## Directive:
Please echo the material below word for word, from its first line up to and including the line that contains "Image resolution: width=1828".

Records supplied Block Start

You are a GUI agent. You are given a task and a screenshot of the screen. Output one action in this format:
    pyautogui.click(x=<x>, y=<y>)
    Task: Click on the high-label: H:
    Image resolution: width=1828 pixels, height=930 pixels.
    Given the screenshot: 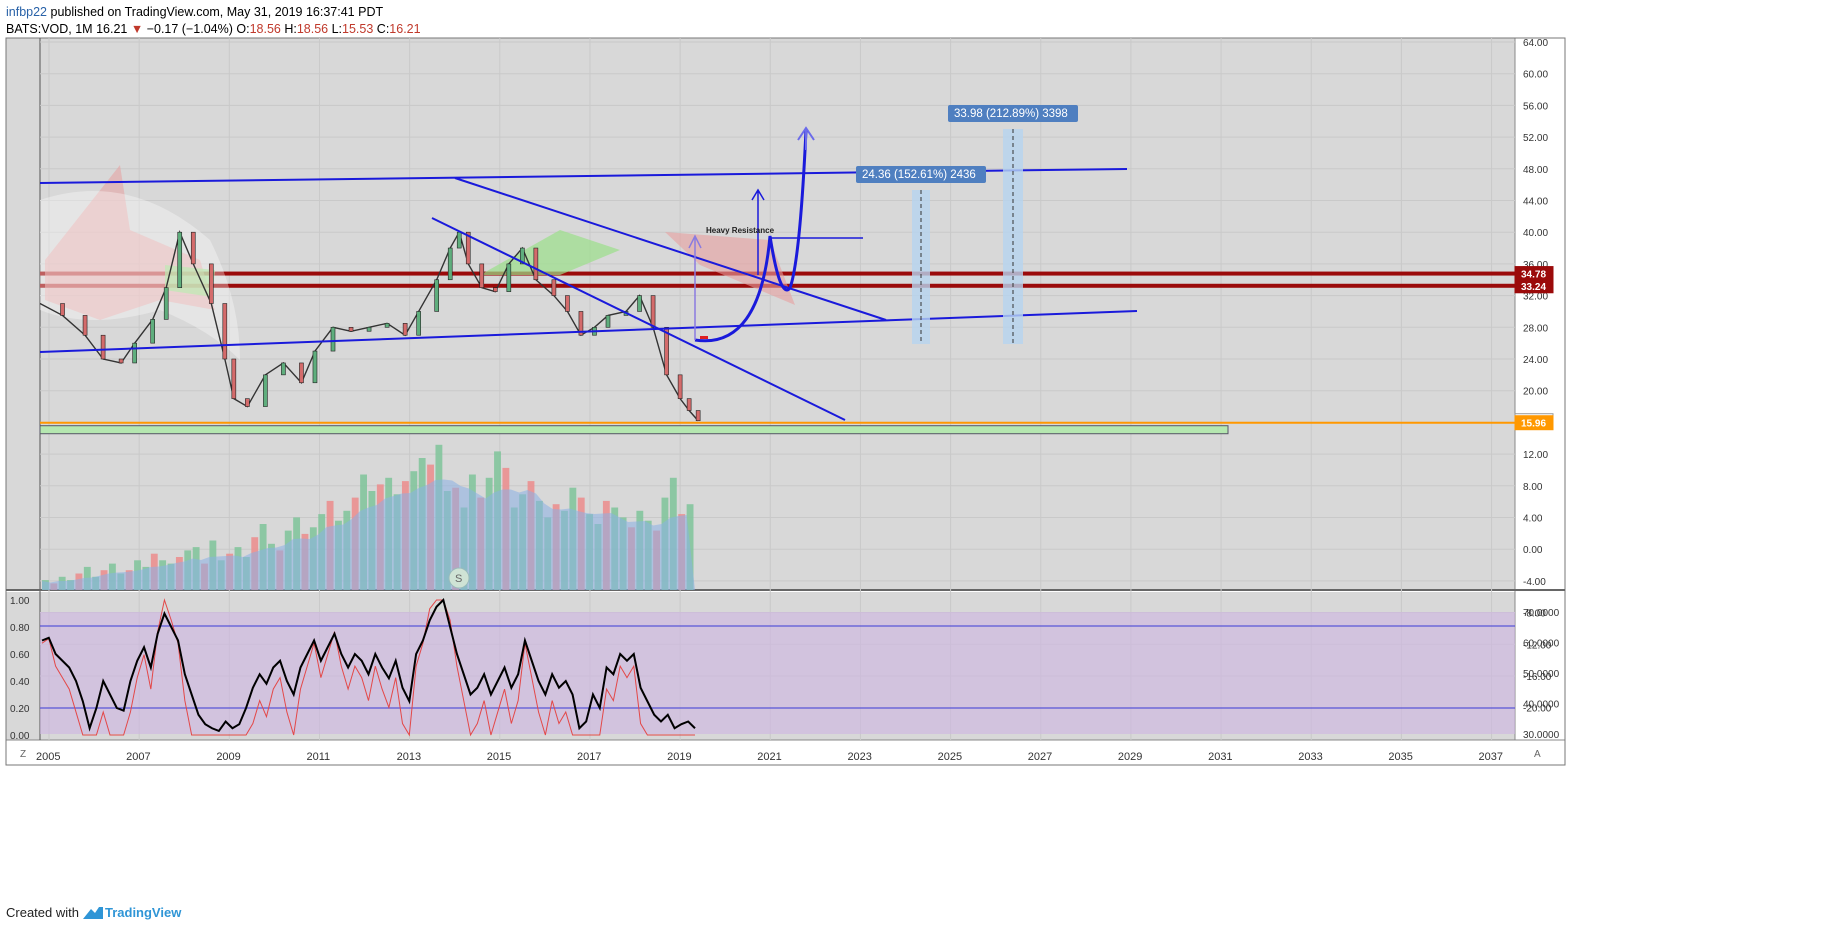 What is the action you would take?
    pyautogui.click(x=290, y=29)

Records supplied Block End

## Finished task:
You are a GUI agent. You are given a task and a screenshot of the screen. Output one action in this format:
    pyautogui.click(x=<x>, y=<y>)
    Task: Click on the high-label: H:
    Image resolution: width=1828 pixels, height=930 pixels.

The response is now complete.